BSE Sensex held firm above the 32000 level which it hit today for the first time ever after soaring over 286 points intraday, with cigarette and FMCG major ITC, and lenders ICICI, HDFC and Axis Bank, leading gains, and closed at a record high of 32,037. Broader NSE Nifty too soared 77.3 points intraday to an make fresh high, and ended at an all-time high of 9,891.7, coming within the kissing distance of 9,900-mark, and leaping further towards the bigger 10,000-level.
ITC Ltd shares were up 3.22% at Rs 339.3 in the late afternoon trade, with heavyweight banking and finance companies ICICI Bank, HDFC Ltd and Axis Bank up 1.55%, 1.11% and 1%, respectively on BSE. Reliance Industries, up 0.5%, and Larsen and Toubro, up 1.28% were also among the top contributors to the Sensex gains in the afternoon.
Low inflation, global cues
Among the factors that fuelled the rally in markets today was the historically low consumer inflation announced last evening, which came in much below expectations, triggering stern comments from the government and speculation of a rate cut by the Reserve Bank of India. Strong corporate earnings expectations, firm global cues and institutional inflows also seemed to have helped the markets gain today.
“The Sensex touched the psychological 32000 mark on July 13 aided by expectations of a rate cut (post the low CPI and IIP numbers announced on July 12), good monsoons and overcoming the fears of disruption due to introduction of GST,” Deepak Jasani, Head – Retail Research at HDFC Securities, said in a note.

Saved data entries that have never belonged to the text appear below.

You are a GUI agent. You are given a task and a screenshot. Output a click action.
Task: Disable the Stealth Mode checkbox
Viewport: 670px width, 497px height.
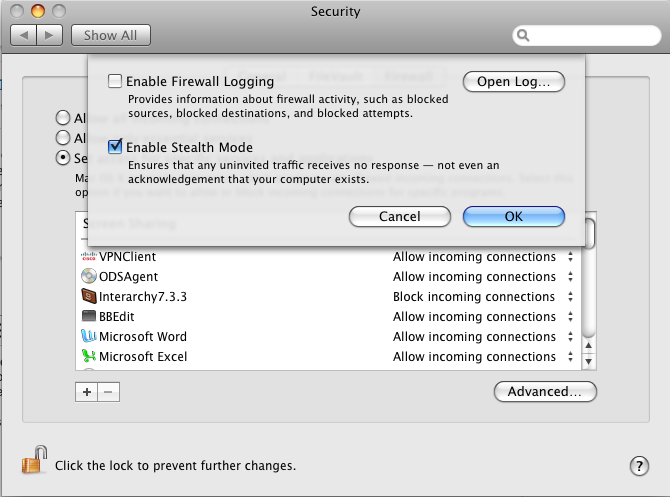click(115, 147)
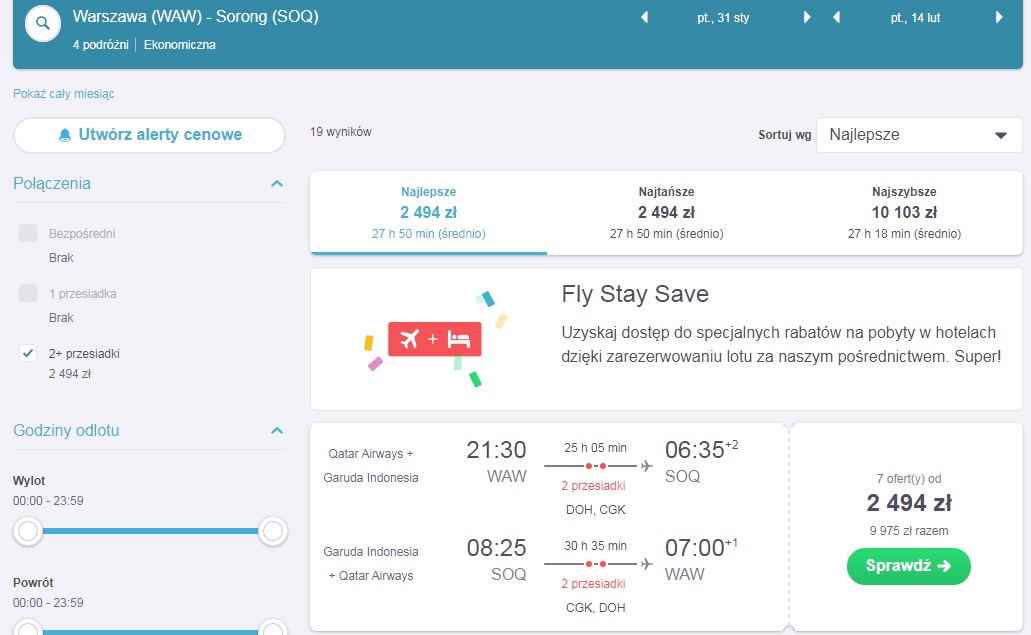Click the search magnifier icon

(x=43, y=24)
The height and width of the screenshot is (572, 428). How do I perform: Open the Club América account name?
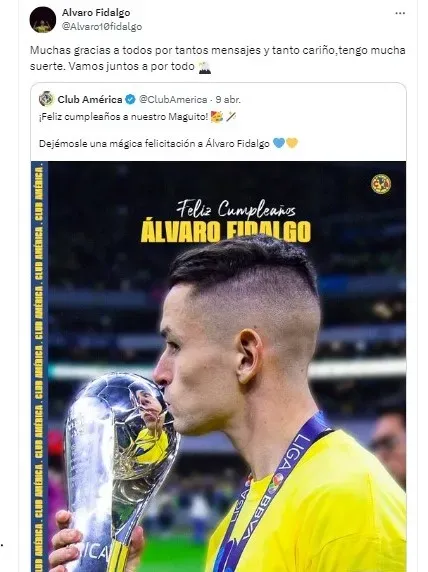click(90, 99)
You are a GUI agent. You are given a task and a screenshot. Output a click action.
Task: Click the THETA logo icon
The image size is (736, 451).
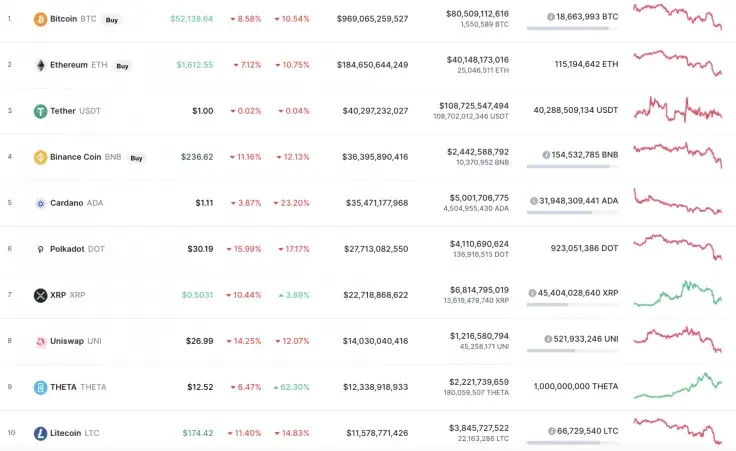[40, 387]
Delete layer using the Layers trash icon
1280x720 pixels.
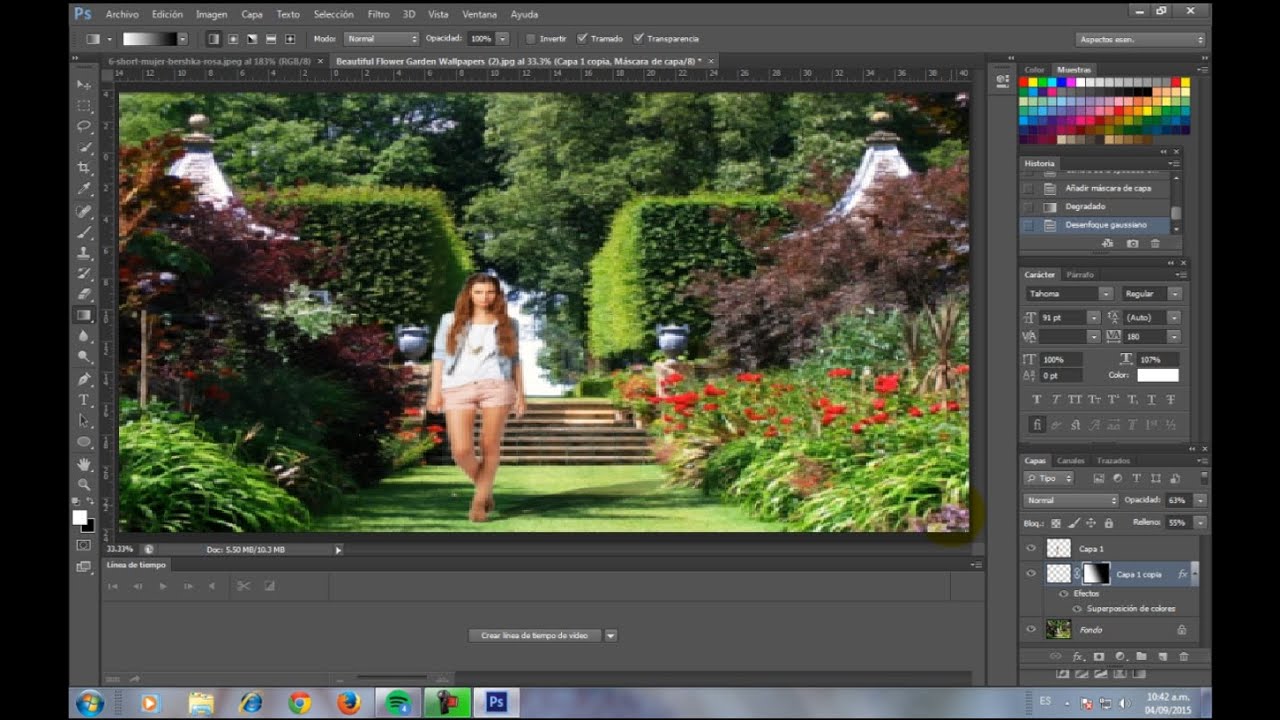(1184, 656)
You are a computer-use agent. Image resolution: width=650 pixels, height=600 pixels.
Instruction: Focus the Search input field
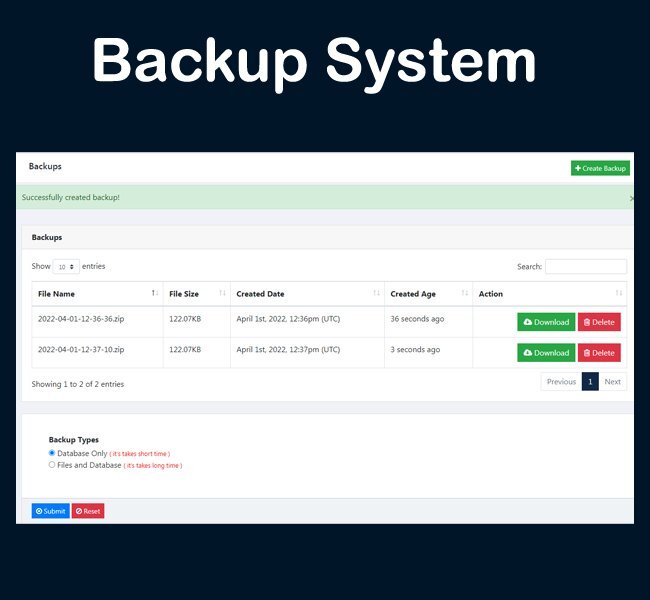585,267
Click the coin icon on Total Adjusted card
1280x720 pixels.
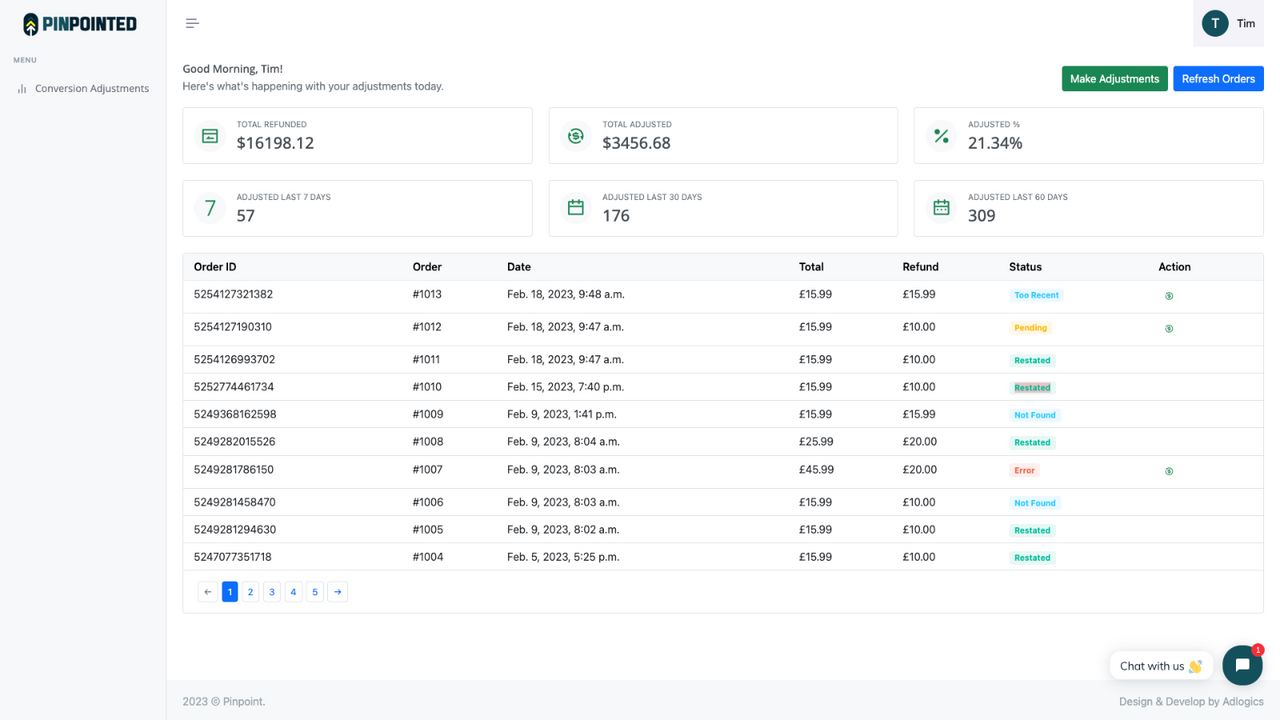575,135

Banks play today, but were in a lull so far
Over a longer period of late, Deepak Jasani said that the rise in the markets has been aided by the risk-on sentiments prevailing across the globe. “The latest 1000 point rally in the Sensex was driven by Reliance, large Pharma stocks, Bharti Airtel, ITC and Maruti. Unlike in the past, Banks & IT stocks did not contribute meaningfully to the latest rise. Local fund and non-fund inflows contributed to this rise,” he said.
Earlier last month, Ridham Desai, MD, Morgan Stanley, said in an interview with CNBC-TV18 that he expects NSE’s Nifty index to reach 30,000 points in the next five years, on the back of renewed consumption, greatly improved exports and infrastructure spending by the government. This roughly works out to a CAGR of 25.33% for the Nifty over the next five years. This week, Yogesh Nagaonkar, Fund Manager, Bonanza PMS, told FE Online that he is bullish on Indian equity markets for near term, pointing out to valuations that are still attractive. “We don’t see any macro concerns,” he said, adding that one should add good quality companies in the portfolio.
Stay invested, but be cautious
However, Deepak Jasani of HDFC Securities has added a word of caution today, saying that Valuations look stretched going by historical parameters. “Retail investors… may avoid chasing stocks that are at steep valuations but keep hunting for opportunities in the small/midcap space where promoters show genuine interest in improving shareholder value by restructuring their businesses/companies,” Deepak Jasani said.